I used to weigh 256 pounds....have lost around 100 and kept it off for 12 years. Lost the weight when I was 20-22....Im 34 now. DON'T get me wrong--I have had three 30 pound re-gains when things got stressful(like when my mom died...).
I HATE the word diet!!
I keep a detailed food journal--calories, CARBS, and FAT. It is a HAND written notebook not a phone app. only because it makes it more personal for me--I have a calorie counter book EVEN thogh there are SO many awsome apps. and web-sites that list calories. I just like the book that I can take to a restaraunt or store or just to look over when I want to plan my next meal....... I think concentrating on ALL three (calories, fat and carbs.) is KEY to losing weight.
"MUNCHY" who posted above with all the recepies has the right idea--I prepare ALL my own food--learning how to cook for myself was KEY for me! I love bacon burgers, quesidillas (w/cheese, grilled tomatos onions peppers,sour cream and salsa--YUM!), chili....all kinds of good foods!!
If I get REALLY hungry I eat cottage cheese or a can of tuna--NO--they arent the two best tasting things in the world...BUT if I feel like I wanna SNACK like a maniac or binge...I eat one of the two--the protien content will SERIOUSLY curb the appetite!!!
I too count calories. I started in March of 2008. It took me 16 months to lose around 190 pounds, and here in a few weeks it will be my 3 year anniversary for maintaining the loss. (Though I have had a couple brain farts where I gained 10-15 pounds but lost it back right away.)

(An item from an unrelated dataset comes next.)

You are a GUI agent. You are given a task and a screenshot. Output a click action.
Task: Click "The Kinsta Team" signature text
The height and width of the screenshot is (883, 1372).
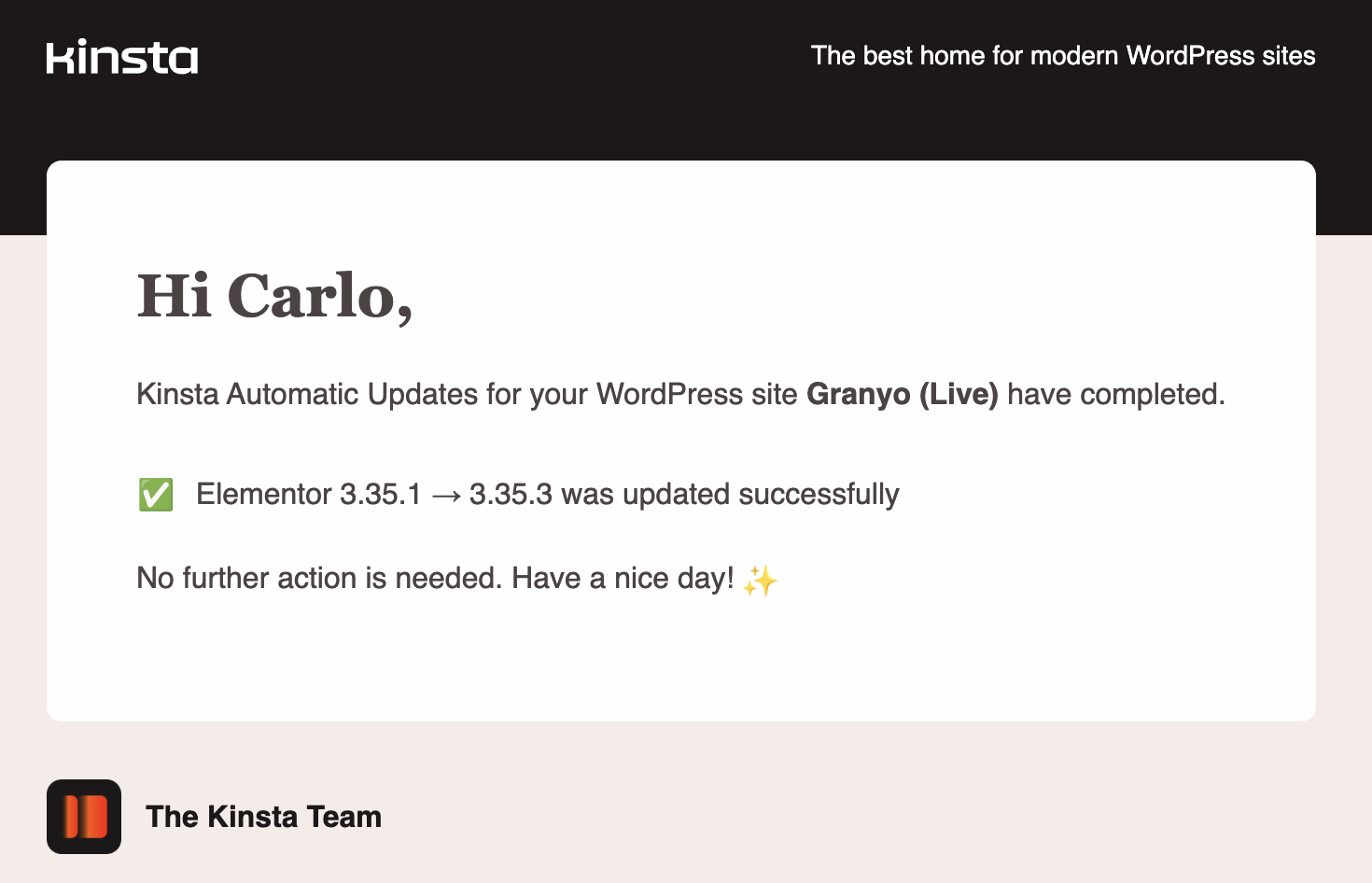pyautogui.click(x=264, y=817)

Counting calories is free, and wonderful and like MOLE posted I too just hand write my calories in a journal and use various books or Internet tools to calculate calories. I have been at this now for 4 &1/2 years so I basically have the calorie counts memorized for everything!
Good luck! I highly recommended calorie counting, whole voluminous foods, lowish carbs and little to no processed sugar.
Calorie counter here too. It's just easier for me because it is ultimately less restrictive.
When I first started, it was just about getting through the day. I didn't focus on nutrients, just on staying under the calorie limit. But as I saw success, I began to choose more healthful foods. Since I don't have to strictly follow low carb, it is ok if I have a Sandwich on white instead of wheat if nothing else is available. I don't eat processed flours often, but I don't have to stress about it -or white rice, or a cookie, or Baked Doritos - if I decide to have them. Which isn't often.
I too count calories. I started in March of 2008. It took me 16 months to lose around 190 pounds, and here in a few weeks it will be my 3 year anniversary for maintaining the loss. (Though I have had a couple brain farts where I gained 10-15 pounds but lost it back right away.)
Counting calories is free, and wonderful and like MOLE posted I too just hand write my calories in a journal and use various books or Internet tools to calculate calories. I have been at this now for 4 &1/2 years so I basically have the calorie counts memorized for everything!
Good luck! I highly recommended calorie counting, whole voluminous foods, lowish carbs and little to no processed sugar.
I'm curious as to how many calories you allowed yourself on your diet, having lost so much weight. Did you have to lower your calories as you gradually got slimmer, or were you able to lose on your initial calorie limit? I'm having a dickens of a time losing, and I'm afraid to go any lower, and I'm curious as to what other's calorie ceilings are.
My calories are in the 1400-1700 calorie range. I weight 184 now, and have lost an average of pound a week in the last 4 weeks. I consider any weight loss to be a success, and am thrilled to be losing a pound a week right now.
I'm curious as to how many calories you allowed yourself on your diet, having lost so much weight. Did you have to lower your calories as you gradually got slimmer, or were you able to lose on your initial calorie limit? I'm having a dickens of a time losing, and I'm afraid to go any lower, and I'm curious as to what other's calorie ceilings are.
I ate 1200 calories a day for the first 3 months. I didn't cheat and I didn't go over... ever. By then it was June and vacation season, so I did up my weekend calories (Friday, Saturday and Sunday) to 1500 calories a day because we were traveling a lot it was becoming difficult to stay at 1200 eating at restaurants, though to be honest I rarely used the extra, I just allowed myself them if I wanted or needed them. I stayed at 1200 (to 1500) a day up until my goal. I actually never plateaued and never had to go any lower. To maintain, I can eat 1800 calories a day in the summer and around 1700 in the winter, (I'm more active in the summer). I truly feel like the ultimate key to my success was sticking to it every single day. I didn't do the free/cheat thing. I can count on one hand the number of times I went over my calories during my losing stage. I do enjoy treats now, I just have to work them in on special occasions, and work them off ASAP after!
CC is what works for me too - no fad diets, nothing like that, CC all the way. i try to keep my metabolism going by incorporating a cheat day where I up my calories so that I don't plateau - knock o wood so far it has been working, although i am not going to lie - it does slow down my progress sometimes, but the point is I am progressing and for that i am thankful.